Mad at my comment. We talked about it later he said it upsets him when I say things like that. He says he loves me and we will get married and then he went on complaining about how swamped he is at work. For the last 2 years he has been pulling 80+ hour weeks.


So tell him that while he is pulling those 80 hour weeks and not marrying you you will be dating other people. If he wants to date you, you are available at the moment, but you are not cutting off options any longer. Why are you sitting around not dating other people while this workaholic commitment phobe is of working and not proposing to you
Anonymous
Imagine being a mom to two with him pulling 80+ hour weeks. Move on.
Anonymous
Anonymous wrote:
Anonymous wrote:
Anonymous wrote:
Anonymous wrote:
Anonymous wrote:
Anonymous wrote:
Anonymous wrote:
Anonymous wrote:Generally it’s a bad idea. How long have you been dating? How old are you guys?


4 years, mid thirties


Have you talked about marriage?


Yes he would make comments about me being a " larla smith" one day. I think he's just slow about it. We talked about doing it once he got his business of the ground. He's done that and he's been in the black for 2 yrs.


And what did you say when he said that?
And how recent was it?
I don't remember what I said. I did once joke about our marriage in 10 yrs to some friends and he was visibly mad. Excused himself from the table mad. He's said something as recently as this summer.

He was mad at you?


Mad at my comment. We talked about it later he said it upsets him when I say things like that. He says he loves me and we will get married and then he went on complaining about how swamped he is at work. For the last 2 years he has been pulling 80+ hour weeks.


Before men build a family many have to make sure they are confident they could provide to their standard not yours. He is hustling, 30yo millenials had a different start.
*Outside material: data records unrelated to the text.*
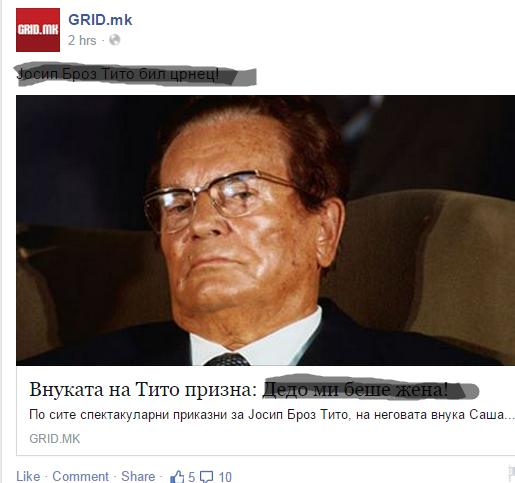Click the blue thumbs-up likes icon
The width and height of the screenshot is (515, 483).
click(177, 477)
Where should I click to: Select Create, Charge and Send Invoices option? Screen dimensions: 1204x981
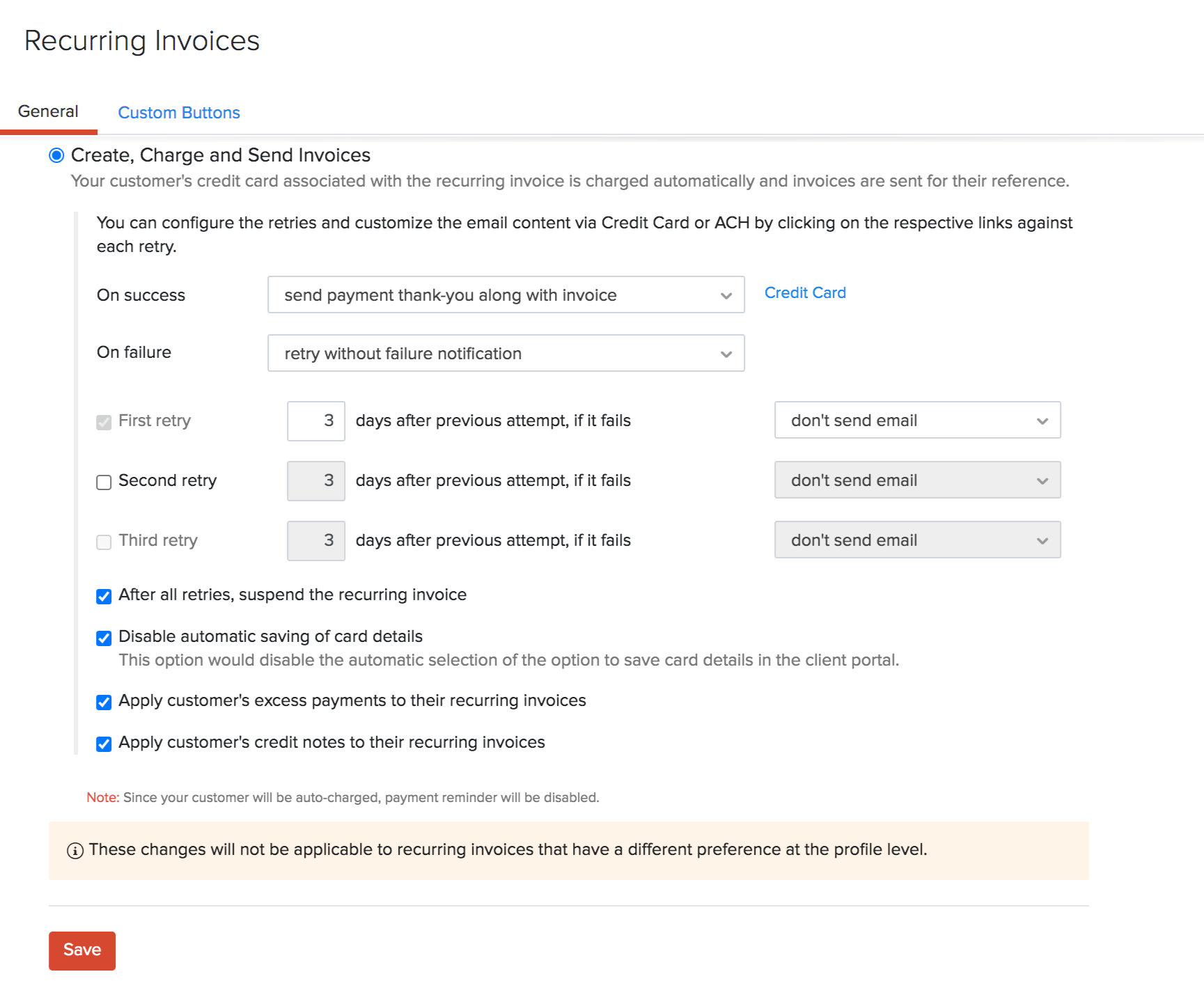56,155
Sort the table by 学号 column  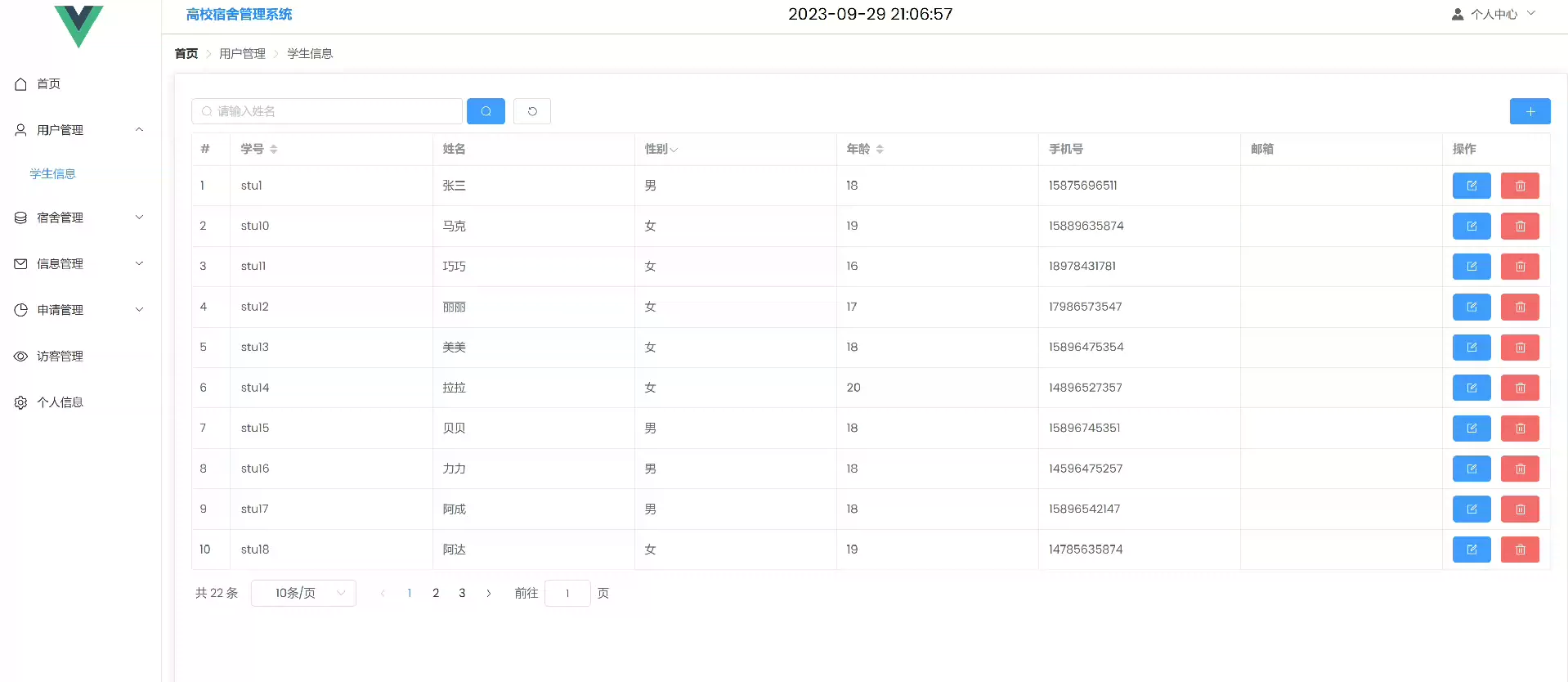pos(273,149)
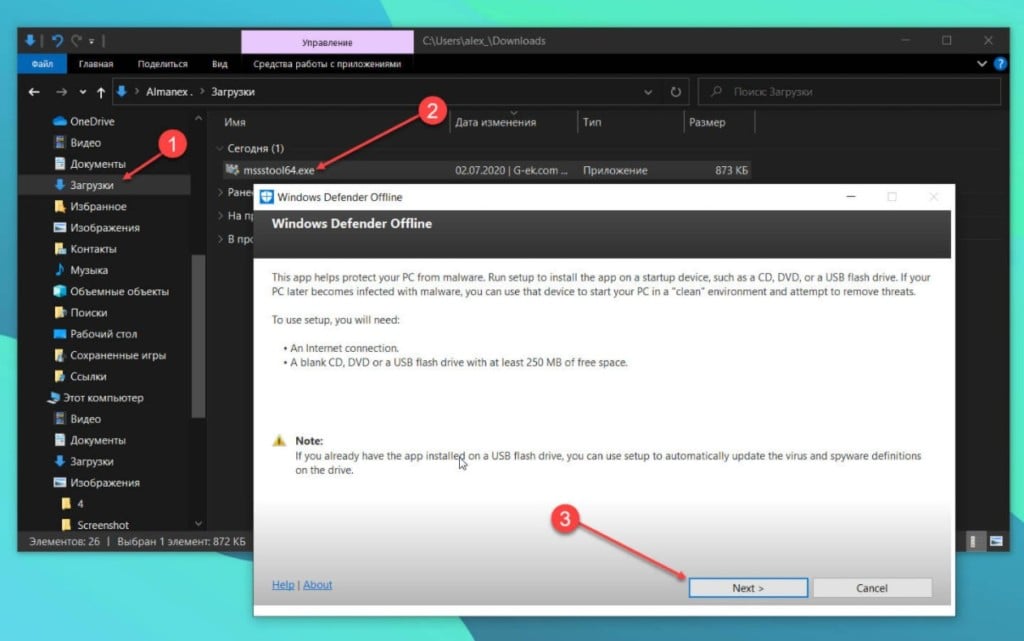Click the refresh button beside address bar
Screen dimensions: 1024x641
point(676,92)
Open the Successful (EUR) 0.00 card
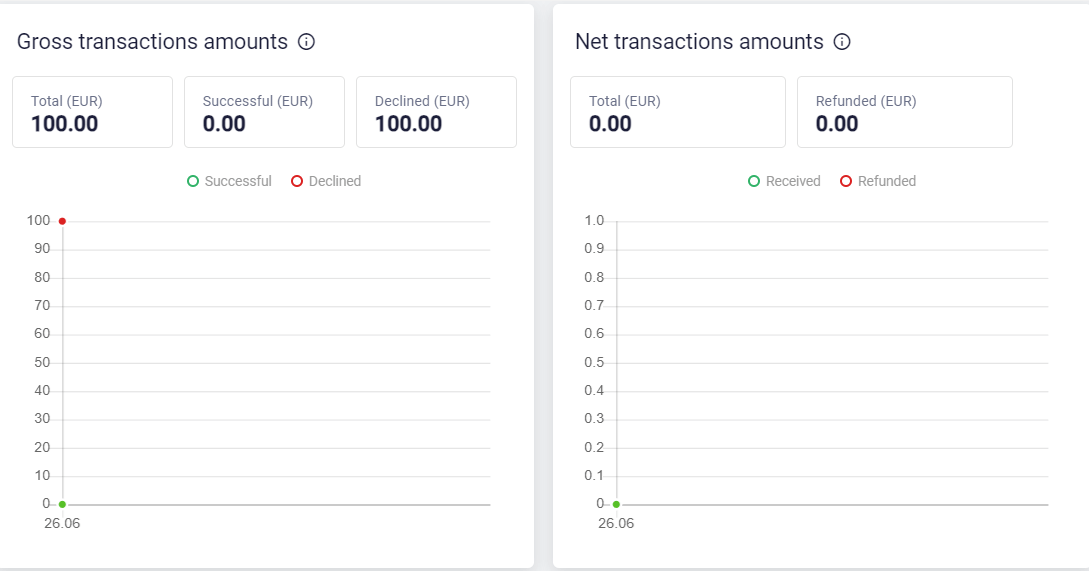This screenshot has height=571, width=1089. click(x=265, y=112)
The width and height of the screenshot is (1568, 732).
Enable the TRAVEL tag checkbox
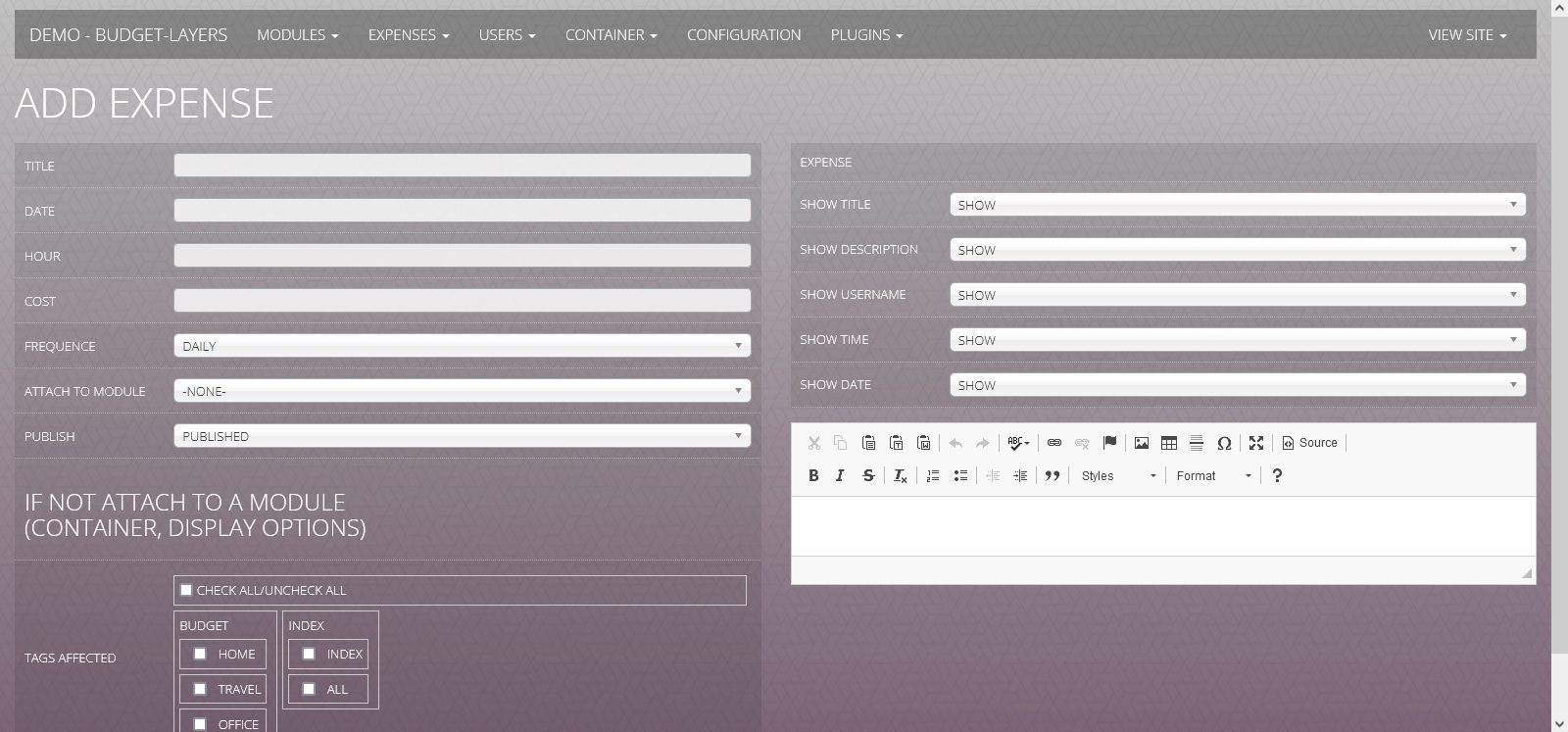click(x=200, y=689)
Summer isnt that long ago. But you can set a hard line for yourself, even if you love him. If he loves you too, he will show it with his action on how much he is willing to invest and trst with you. A man is not a plan. Have your own, with backup options. But don't propose to this one.
Anonymous
Anonymous wrote:Hmm. I'm not so sure he wants to marry if he got angry at you joking about it in front of other people. It's easier to promise things in private.


If he is a POC this is very common. Black men are very sensitive around provision, and slower on the commitment train, for various reasons.
Anonymous
Yikes. So many red flags. Give his a six month deadline to propose and if he doesn't leave the relationship.
Anonymous
I'm headed to bed thanks everyone
Anonymous
If you think your ready to marry this person this should be a topic you should feel comfortable openly communicating about. Marriage is all about communication.
Anonymous
Anonymous wrote:4 years and mid-30s? He doesn’t want to marry you.


+1

Don't propose. It's called, settling.
Anonymous
Anonymous wrote:You aren’t giving much detail but you need to talk to him, just one on one.

“Hey honey you said something about getting married a bit ago, we should talk about that because I really love you and want to be with you..”



+1. If you can’t even talk about this then you don’t have the communication channels to handle marriage anyway.
Anonymous
If he doesn’t propose by Feb. 15, move on. 4+ years, mid 30s, You-know-what or get off the pot.